- BRIEF
When the line containing "Open the Colour" appears in the data below, begin copying there and stop only after the line containing "Toggle flag stripes on the Vase node".

- RECORD SET
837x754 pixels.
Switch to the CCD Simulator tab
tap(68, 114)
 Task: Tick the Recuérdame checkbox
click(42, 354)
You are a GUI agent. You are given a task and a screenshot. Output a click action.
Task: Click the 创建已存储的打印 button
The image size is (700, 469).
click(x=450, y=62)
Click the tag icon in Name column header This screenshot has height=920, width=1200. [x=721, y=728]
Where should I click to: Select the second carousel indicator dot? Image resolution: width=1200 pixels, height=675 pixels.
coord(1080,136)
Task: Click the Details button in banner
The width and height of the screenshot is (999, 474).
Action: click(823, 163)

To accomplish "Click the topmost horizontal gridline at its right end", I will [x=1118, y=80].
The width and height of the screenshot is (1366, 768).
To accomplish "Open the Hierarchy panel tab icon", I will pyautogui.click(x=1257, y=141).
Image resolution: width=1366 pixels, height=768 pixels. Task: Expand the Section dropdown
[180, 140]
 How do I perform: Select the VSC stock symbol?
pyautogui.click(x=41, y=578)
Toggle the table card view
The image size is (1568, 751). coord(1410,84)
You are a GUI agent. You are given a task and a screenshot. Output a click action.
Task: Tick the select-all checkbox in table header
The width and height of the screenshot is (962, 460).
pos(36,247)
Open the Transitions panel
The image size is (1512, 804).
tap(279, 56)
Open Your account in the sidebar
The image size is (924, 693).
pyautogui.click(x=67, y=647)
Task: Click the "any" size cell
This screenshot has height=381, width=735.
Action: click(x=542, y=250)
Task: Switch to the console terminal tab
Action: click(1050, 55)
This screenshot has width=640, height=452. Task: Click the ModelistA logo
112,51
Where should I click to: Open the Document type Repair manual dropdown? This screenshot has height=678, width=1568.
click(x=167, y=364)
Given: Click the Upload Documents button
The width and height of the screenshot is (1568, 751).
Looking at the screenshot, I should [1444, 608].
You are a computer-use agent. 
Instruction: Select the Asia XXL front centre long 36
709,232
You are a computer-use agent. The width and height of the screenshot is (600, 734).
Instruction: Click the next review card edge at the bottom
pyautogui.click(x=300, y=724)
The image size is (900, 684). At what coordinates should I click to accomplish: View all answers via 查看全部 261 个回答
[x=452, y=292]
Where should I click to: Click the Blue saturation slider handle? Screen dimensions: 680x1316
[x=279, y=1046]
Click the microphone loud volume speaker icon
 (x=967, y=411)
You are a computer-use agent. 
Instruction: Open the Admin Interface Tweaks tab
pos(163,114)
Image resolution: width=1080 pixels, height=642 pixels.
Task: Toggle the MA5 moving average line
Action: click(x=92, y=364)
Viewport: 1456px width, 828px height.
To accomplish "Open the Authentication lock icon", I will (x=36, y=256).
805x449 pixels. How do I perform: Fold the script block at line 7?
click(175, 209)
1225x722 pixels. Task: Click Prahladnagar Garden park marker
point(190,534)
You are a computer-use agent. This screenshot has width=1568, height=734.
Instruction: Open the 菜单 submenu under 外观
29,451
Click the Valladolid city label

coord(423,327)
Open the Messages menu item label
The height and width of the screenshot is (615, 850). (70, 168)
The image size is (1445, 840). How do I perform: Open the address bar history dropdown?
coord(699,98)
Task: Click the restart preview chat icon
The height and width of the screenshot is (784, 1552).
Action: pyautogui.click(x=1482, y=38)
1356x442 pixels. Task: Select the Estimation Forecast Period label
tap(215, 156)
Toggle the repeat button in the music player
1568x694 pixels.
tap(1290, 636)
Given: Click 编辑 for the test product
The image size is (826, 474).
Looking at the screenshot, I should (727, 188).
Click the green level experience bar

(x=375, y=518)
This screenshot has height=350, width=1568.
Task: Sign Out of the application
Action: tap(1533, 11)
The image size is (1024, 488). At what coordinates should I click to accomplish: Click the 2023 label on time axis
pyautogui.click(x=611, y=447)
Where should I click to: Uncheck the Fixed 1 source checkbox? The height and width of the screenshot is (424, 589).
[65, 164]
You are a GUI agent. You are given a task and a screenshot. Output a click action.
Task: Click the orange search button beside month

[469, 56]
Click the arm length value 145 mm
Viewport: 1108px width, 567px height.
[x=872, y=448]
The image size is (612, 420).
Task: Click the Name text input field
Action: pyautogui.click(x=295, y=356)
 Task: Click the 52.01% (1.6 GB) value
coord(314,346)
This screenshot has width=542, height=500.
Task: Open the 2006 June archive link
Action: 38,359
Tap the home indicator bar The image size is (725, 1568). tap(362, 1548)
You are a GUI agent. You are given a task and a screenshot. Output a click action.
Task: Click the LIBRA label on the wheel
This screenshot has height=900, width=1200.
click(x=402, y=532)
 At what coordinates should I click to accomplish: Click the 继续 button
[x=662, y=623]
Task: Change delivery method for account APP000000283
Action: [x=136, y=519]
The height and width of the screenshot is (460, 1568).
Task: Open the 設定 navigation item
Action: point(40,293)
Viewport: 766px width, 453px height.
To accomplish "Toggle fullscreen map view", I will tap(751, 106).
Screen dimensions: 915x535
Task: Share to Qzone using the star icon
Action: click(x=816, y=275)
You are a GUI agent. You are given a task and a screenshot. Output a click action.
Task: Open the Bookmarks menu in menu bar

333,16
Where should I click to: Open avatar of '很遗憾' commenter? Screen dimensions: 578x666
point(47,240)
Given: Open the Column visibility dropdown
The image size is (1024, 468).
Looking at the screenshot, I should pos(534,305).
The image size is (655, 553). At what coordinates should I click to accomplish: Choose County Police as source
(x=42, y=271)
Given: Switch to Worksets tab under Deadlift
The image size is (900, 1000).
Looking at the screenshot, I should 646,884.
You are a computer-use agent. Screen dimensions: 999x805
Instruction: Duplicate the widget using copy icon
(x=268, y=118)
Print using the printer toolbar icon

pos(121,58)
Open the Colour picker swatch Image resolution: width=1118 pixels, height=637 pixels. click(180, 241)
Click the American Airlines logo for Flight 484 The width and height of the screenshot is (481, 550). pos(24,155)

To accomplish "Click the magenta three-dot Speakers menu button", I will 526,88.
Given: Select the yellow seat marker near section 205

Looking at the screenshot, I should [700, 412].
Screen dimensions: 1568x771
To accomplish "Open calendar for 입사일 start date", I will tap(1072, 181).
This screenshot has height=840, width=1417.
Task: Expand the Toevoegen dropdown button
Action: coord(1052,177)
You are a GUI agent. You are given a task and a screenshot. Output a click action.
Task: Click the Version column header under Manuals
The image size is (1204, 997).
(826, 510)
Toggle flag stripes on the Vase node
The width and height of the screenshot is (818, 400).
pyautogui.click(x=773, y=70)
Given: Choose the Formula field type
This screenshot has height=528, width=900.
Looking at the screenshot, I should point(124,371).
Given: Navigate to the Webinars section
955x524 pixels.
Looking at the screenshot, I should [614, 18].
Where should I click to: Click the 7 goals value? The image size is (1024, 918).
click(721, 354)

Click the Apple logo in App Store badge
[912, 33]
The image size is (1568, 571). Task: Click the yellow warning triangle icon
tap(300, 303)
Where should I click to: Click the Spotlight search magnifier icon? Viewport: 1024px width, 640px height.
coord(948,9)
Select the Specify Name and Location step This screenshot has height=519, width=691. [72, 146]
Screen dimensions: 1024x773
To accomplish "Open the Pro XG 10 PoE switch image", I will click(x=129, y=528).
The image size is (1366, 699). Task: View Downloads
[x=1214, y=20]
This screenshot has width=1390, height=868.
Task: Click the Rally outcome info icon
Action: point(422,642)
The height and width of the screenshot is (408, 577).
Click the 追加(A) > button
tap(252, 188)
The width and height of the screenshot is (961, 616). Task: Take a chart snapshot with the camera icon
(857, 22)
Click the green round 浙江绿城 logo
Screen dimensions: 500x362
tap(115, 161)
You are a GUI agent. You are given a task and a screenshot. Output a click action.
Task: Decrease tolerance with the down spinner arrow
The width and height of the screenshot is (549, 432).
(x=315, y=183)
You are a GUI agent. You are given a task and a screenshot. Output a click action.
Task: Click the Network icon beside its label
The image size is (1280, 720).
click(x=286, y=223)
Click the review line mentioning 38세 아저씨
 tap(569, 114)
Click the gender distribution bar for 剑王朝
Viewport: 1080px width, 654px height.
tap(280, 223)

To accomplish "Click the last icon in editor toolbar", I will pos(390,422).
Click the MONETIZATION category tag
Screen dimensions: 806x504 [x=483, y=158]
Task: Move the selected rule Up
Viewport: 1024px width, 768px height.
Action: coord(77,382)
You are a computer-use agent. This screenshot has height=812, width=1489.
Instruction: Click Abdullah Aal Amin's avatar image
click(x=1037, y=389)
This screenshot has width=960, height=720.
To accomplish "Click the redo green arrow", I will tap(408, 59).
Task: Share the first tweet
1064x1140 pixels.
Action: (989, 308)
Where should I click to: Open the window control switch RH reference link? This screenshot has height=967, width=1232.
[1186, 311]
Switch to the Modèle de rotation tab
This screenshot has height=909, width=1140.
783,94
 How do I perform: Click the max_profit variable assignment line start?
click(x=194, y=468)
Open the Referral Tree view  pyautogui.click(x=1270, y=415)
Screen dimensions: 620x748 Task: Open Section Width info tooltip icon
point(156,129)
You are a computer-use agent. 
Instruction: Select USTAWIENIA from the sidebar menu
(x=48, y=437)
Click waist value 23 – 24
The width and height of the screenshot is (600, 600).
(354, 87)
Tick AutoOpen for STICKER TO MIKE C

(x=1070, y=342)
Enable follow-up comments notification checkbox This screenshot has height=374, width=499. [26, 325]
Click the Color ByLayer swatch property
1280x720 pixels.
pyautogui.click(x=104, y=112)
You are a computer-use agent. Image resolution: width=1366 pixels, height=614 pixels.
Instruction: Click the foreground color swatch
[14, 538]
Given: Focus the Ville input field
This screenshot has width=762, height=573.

- ANSWER SECTION
Open the Colour picker swatch Image resolution: width=1118 pixels, height=637 pixels. click(180, 241)
Click the American Airlines logo for Flight 484 The width and height of the screenshot is (481, 550). pos(24,155)

To accomplish "Click the magenta three-dot Speakers menu button", I will 526,88.
Given: Select the yellow seat marker near section 205

Looking at the screenshot, I should [700, 412].
Screen dimensions: 1568x771
To accomplish "Open calendar for 입사일 start date", I will tap(1072, 181).
This screenshot has height=840, width=1417.
Task: Expand the Toevoegen dropdown button
Action: coord(1052,177)
You are a GUI agent. You are given a task and a screenshot. Output a click action.
Task: Click the Version column header under Manuals
The image size is (1204, 997).
(826, 510)
Toggle flag stripes on the Vase node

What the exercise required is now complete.